PowerPC optimization roadmap

Optimizing x264 library for PowerPC architecture puts it on par with other architectures that offer a close to optimal performance for library's users. This issue lists a pivotal changes to optimize x264 library for PowerPC architecture to keep it on track with x86 and Arm architectures.
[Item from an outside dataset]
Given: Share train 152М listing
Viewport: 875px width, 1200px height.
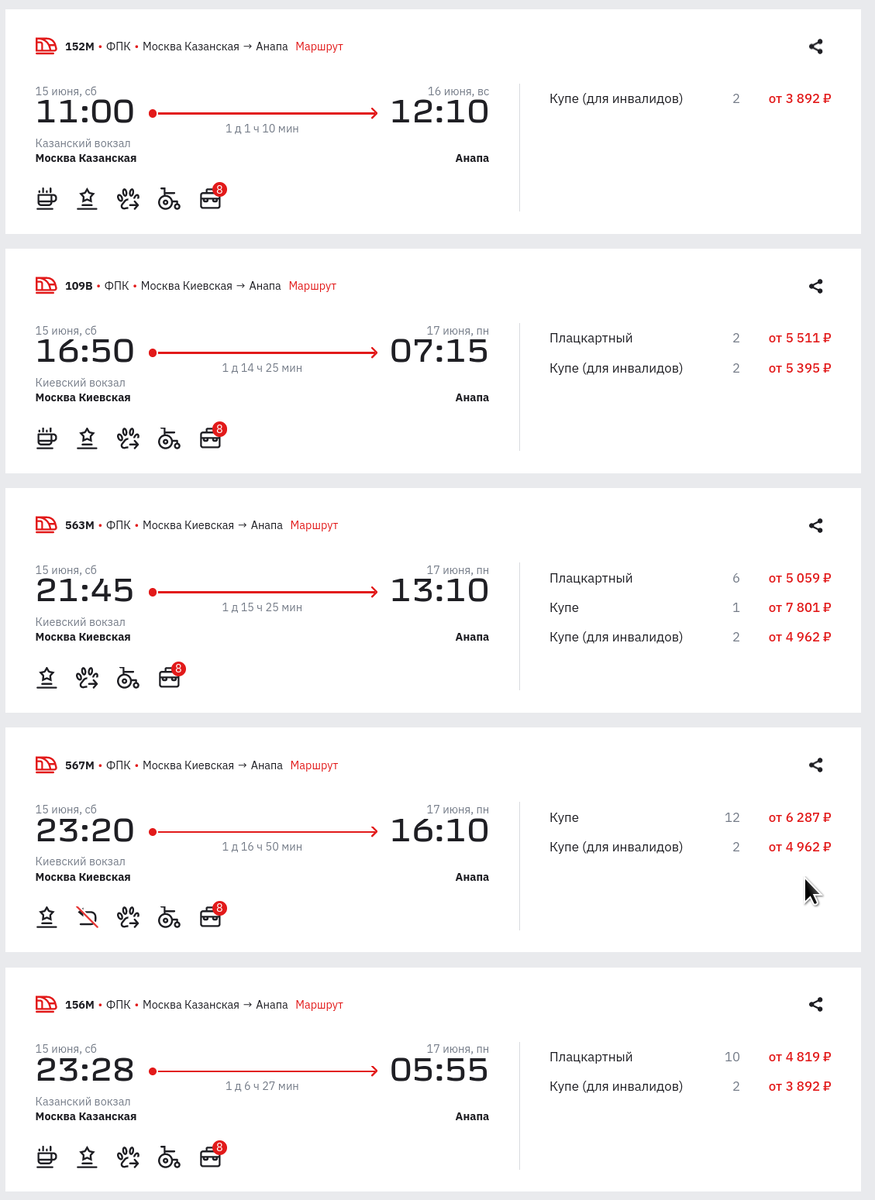Looking at the screenshot, I should point(816,46).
Build an infrastructure to use assembly language for function implementation !43
Handle endianness variants by macros defined in asm.S !43
Implement non-optimized functions (not implemented using C Intrinsic) !43
Use Power ISA v3.0 for further optimizations
Optimize additional functions

Using Power ISA v3.0:

Macro	Power ISA v3.0 instruction
LOAD_16_BYTE	lxvb16x (Load VSX Vector Byte*16 Indexed)
STORE_16_BYTE	stxvb16x (Store VSX Vector Byte*16 Indexed)
LOAD_8_HALFWORD	lxvh8x (Load VSX Vector Halfword*8 Indexed)
STORE_8_HALFWORD	stxvh8x (Store VSX Vector Halfword*8 Indexed)
LOAD_8_BYTE_H	lxvll (Load VSX Vector with Length Left-justified)
STORE_8_BYTE_H	stxvll (Store VSX Vector with Length Left-justified)
LOAD_4_BYTE_H	lxvll (Load VSX Vector with Length Left-justified)
STORE_4_BYTE_H	stxvll (Store VSX Vector with Length Left-justified)
ABS_BYTE	vabsdub (Vector Absolute Difference Unsigned Byte)
ABS_HALFWORD	vabsduh (Vector Absolute Difference Unsigned Halfword)
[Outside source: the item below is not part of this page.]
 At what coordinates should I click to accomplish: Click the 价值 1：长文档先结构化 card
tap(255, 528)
Function	Power ISA v3.0 instruction
zigzag_scan_8x8_field	vinserth (Vector Insert Halfword from VSR using immediate-specified index)
zigzag_sub_8x8	vinsertb (Vector Insert Byte from VSR using immediate-specified index)
zigzag_sub_4x4_field_neon	vinsertw, vinserth, stxvll (Vector Insert, Store VSX Vector)
zigzag_sub_4x4ac_field_neon	vinsertw, vinserth, stxvll (Vector Insert, Store VSX Vector)
zigzag_sub_4x4_frame_neon	vinsertw, vinserth, stxvll (Vector Insert, Store VSX Vector)
zigzag_sub_4x4ac_frame_neon	vinsertw, vinserth, stxvll (Vector Insert, Store VSX Vector)
pixel_ssd_nv12_core_altivec	vabsdub (Vector Absolute Difference Unsigned Byte)
pixel_var2_8x8_altivec	vabsdub (Vector Absolute Difference Unsigned Byte)
pixel_var2_8x16_altivec	vabsdub (Vector Absolute Difference Unsigned Byte)
pixel_vsad_altivec	vabsdub (Vector Absolute Difference Unsigned Byte)
deblock_v_chroma_altivec	vabsdub (Vector Absolute Difference Unsigned Byte)
deblock_h_chroma_altivec	vabsdub (Vector Absolute Difference Unsigned Byte)
deblock_h_chroma_422_altivec	vabsdub (Vector Absolute Difference Unsigned Byte)
deblock_h_chroma_mbaff_altivec	vabsdub (Vector Absolute Difference Unsigned Byte)
deblock_v_chroma_intra_altivec	vabsdub (Vector Absolute Difference Unsigned Byte)
decimate_score64_altivec	cnttzd (Count Trailing Zeros Doubleword)
coeff_last15_altivec	cnttzd (Count Trailing Zeros Doubleword)
coeff_last16_altivec	cnttzd (Count Trailing Zeros Doubleword)
coeff_last64_altivec	vctzw (Vector Count Trailing Zeros Word)
coeff_level_run8_altivec	cnttzd (Count Trailing Zeros Doubleword)
coeff_level_run15_altivec	cnttzd (Count Trailing Zeros Doubleword)
coeff_level_run16_altivec	cnttzd (Count Trailing Zeros Doubleword)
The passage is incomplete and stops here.